Arsenic has been classified as a group 1 carcinogen by IARC. Although various hypotheses were proposed, it is as yet uncertain about the mechanism of arsenic induced carcinogenesis. Due to the weak mutagenic capability of arsenic, it is considered that the activation of signaling pathways and gene expression which play a role in the cell growth may function in the process of carcinogenesis (Bernstam and Nriagu, 2000). Some recent studies suggested that Akt signals which play an important role in cellular proliferation and survival were also involved in arsenic induced carcinogenesis (Carpenter and Jiang, 2013). Since much of the findings about Akt signals were obtained from the studies of acute arsenic exposure at relatively higher concentrations, studies about the effects of long-term exposure at lower dose is needed, considering the emerging facts that arsenic may increase the risk of cancers at lower levels that is not regarded as harmful before (Karagas et al., 2015; Carlin et al., 2016). Skin is the primary target organ of arsenic (Centeno et al., 2002). In addition, the main type of arsenic-related skin cancers is squamous cell carcinomas arising in keratosis (Yeh et al., 1968; Hunt et al., 2014). Therefore, we investigated the effects of long-term, low-dose arsenic exposure on Akt signals, particularly on its downstream factors participating in cell cycle regulation in human keratinocytes.

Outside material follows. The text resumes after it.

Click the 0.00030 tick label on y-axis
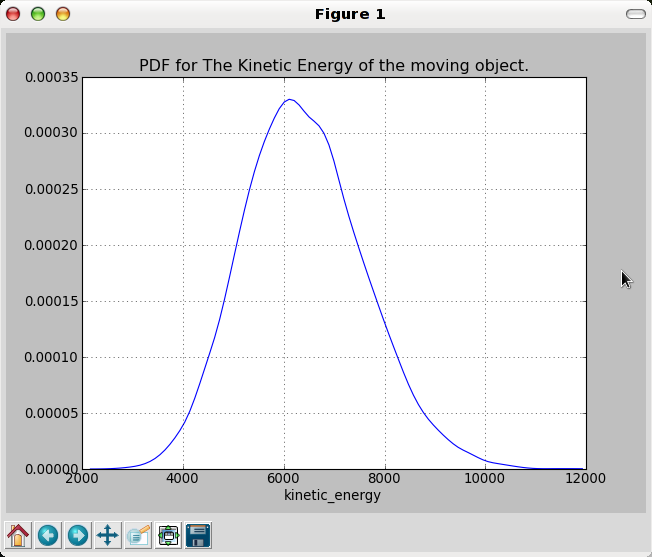This screenshot has height=557, width=652. (x=51, y=133)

Several studies previously reported the effects of repeated low-dose arsenic exposure in HaCat cells. For example, Ouyang et al. (2008) found that repeated NaAsO₂ exposure (2.5 μM, 8 weeks) could induce the increased anchorage independent growth capacity in HaCat cells. Al-Eryani et al. (2017) reported that NaAsO₂ exposure (0.1 μM, 7 weeks) resulted in differential gene expression which indicated the dysregulation of cell cycle control. Liu et al. (2015) proved that apart from the increase of cellular proliferation, low-dose As₂O₃ (0.1 and 0.2 μM, 4 weeks) exposure could also induce the malignant transformation of HaCat cells such as epithelial-to-mesenchymal transition, matrix metalloproteinases activation, and anchorage-independent growth.

The high concentration of NaAsO₂ used in our study is 0.1μmol/L, which is comparable with the average blood arsenic levels of patients in Inner Mongolia, China where arsenic-related skin lesions are common (Pi et al., 2000). Cell proliferation and promotion of cell cycle progression from G1 to S/G2M phase could be induced not only by the high concentration, but also by the low concentration of 0.05 μmol/L in the present study. To our knowledge, it is the lowest concentration that have been reported up to now which could induce cell proliferation and cell cycle change upon repeated low-dose arsenic exposure.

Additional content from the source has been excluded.